I thing any dynamic language starts falling over at that scale. Lua, JS and the like make great glue and logic bridges but I won't want to use them across the whole stack.
I first mention that JS has been actually successful in non-glue areas :) Dynamic languages are hard to scale, but it is possible after some headaches.
The lack of quality library also means that you are even more risky when you are writing a small program (because you have less incentive to write it yourself). I have experienced multiple times that even the existing libraries (including the standard ones) had crucial flaws and no one seems to be bothered to fix that. Also in the embedded setting the use of snippets, rather than proper libraries, are more common as libraries can be harder to integrate, and unfortunately we are left with PHP-esque lua-users.org for Lua...
I was assuming alternative reality. The sole reason why JS got the popularity that it did is because it was the one and only browser scripting language. If Lua was one, then it'd get the same popularity boost instead (and all the great tooling, large community etc that came with it).

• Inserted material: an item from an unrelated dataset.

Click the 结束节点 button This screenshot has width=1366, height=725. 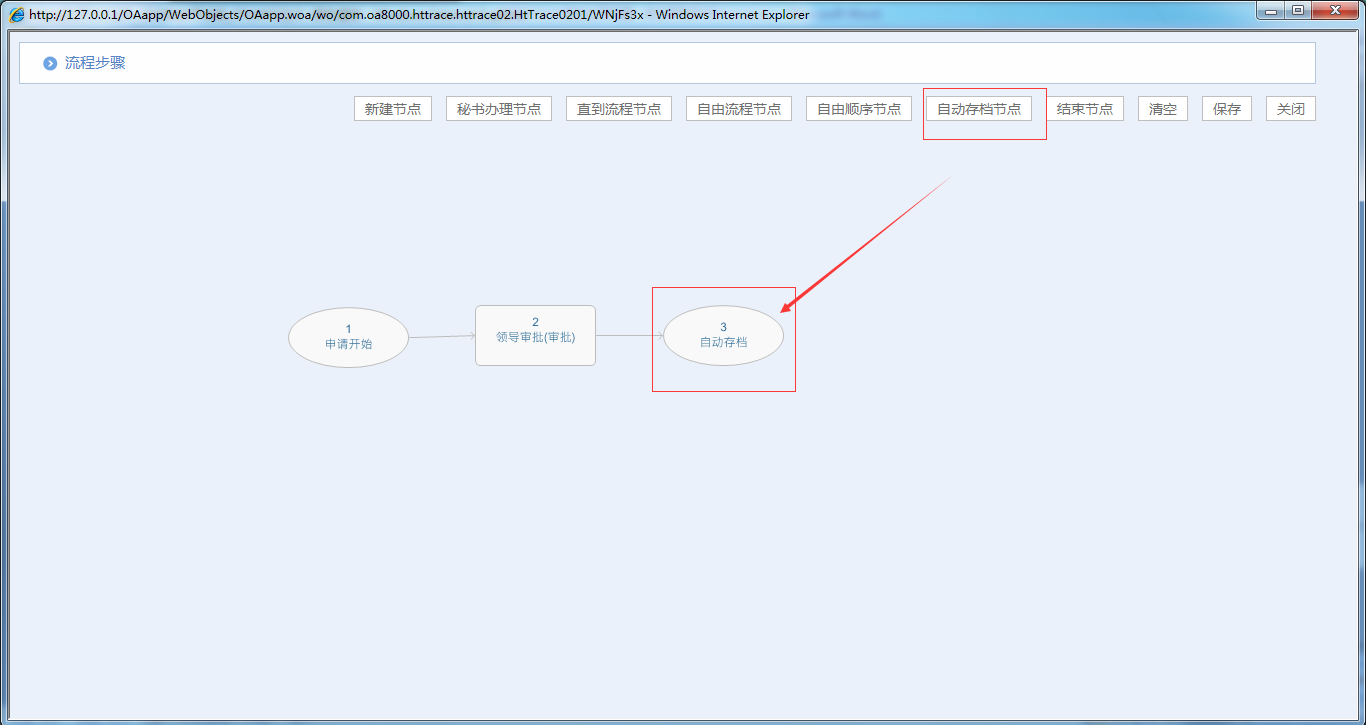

> If Lua was one, then it'd get the same popularity boost instead (and all the great tooling, large community etc that came with it).

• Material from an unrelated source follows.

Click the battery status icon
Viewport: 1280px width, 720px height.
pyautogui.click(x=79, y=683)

And there are so many languages with no such popularity boost that nevertheless have much better tooling than Lua. In fact, JS is very exceptional (in that the growth drove the tooling) and in many cases the tooling tends to keep up with the growth---Lua didn't, even though it could have done better. The alternative reality is an easy way to excuse this situation but also meaningless here.
It seems to me that Clojure is similar insofar as it was designed to be a hosted language. Although, it sounds like wasm might be too low level for now.

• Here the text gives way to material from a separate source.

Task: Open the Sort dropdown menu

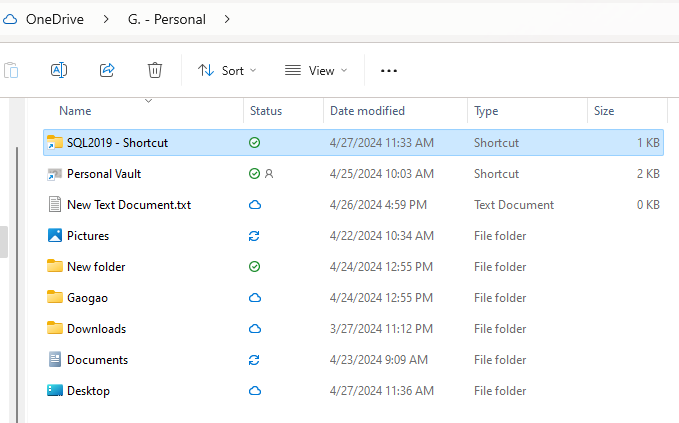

I think there's some bug in indexing into Lua tables. print(str({1, 2})) should print "(1 2)", for example, but it triggers an integer overflow error.
It's actually capable of compiling to both Lua and JS, so I was going to show off a Lisp running on top of Lua on top of WASM which generates JavaScript, completing the circle of life.
I really look forward to being able to compile WASM to native machine code. With a default link to an SDL canvas library, it would become something like a universal runtime for most media applications. You run that in a sandbox and you pretty much have a native version of the modern browser minus the DOM.
On Chrome you need to turn wasm on apparently. The emscripten GH (https://github.com/kripken/emscripten/wiki/WebAssembly) says you should also use Canary, but I see chrome://flags/#enable-webassembly in my Chrome flags, so I turned that on. Still doesn't work though; I'm getting this now:
Uncaught TypeError: WebAssembly.instantiate is not a function
at doNativeWasm (main.js:1)
at Object.Module.asm (main.js:1)
at main.js:1
Sweet, I've thought about doing this with emscripten in the past for a an LED panel i've been building/working on. It runs LUA on a microcontroller to drive the display and I wanted a way to simulate the whole thing on the fly.
Copy this: https://gist.github.com/anonymous/af755d7cf0f71a574f39f547d3...
And paste it into the VM: https://cdn.rawgit.com/vvanders/wasm_lua/d68f46a8/main.html
It's a modified version of Lumen (https://github.com/sctb/lumen) made to run on this VM. It defines a runtime, a reader, a compiler, then compiles the runtime from Lisp to Lua and prints out its own source code.
Lumen is also capable of compiling to JS, and I wanted to show it printing out its own source code as JavaScript instead of Lua. But unfortunately I was getting some strange WASM-related memory errors when compiling as JS, so I decided to settle for a neat demo that everybody can run.
(The demo could be a little less cryptic, and I could do a better job of explaining it, but it's late.)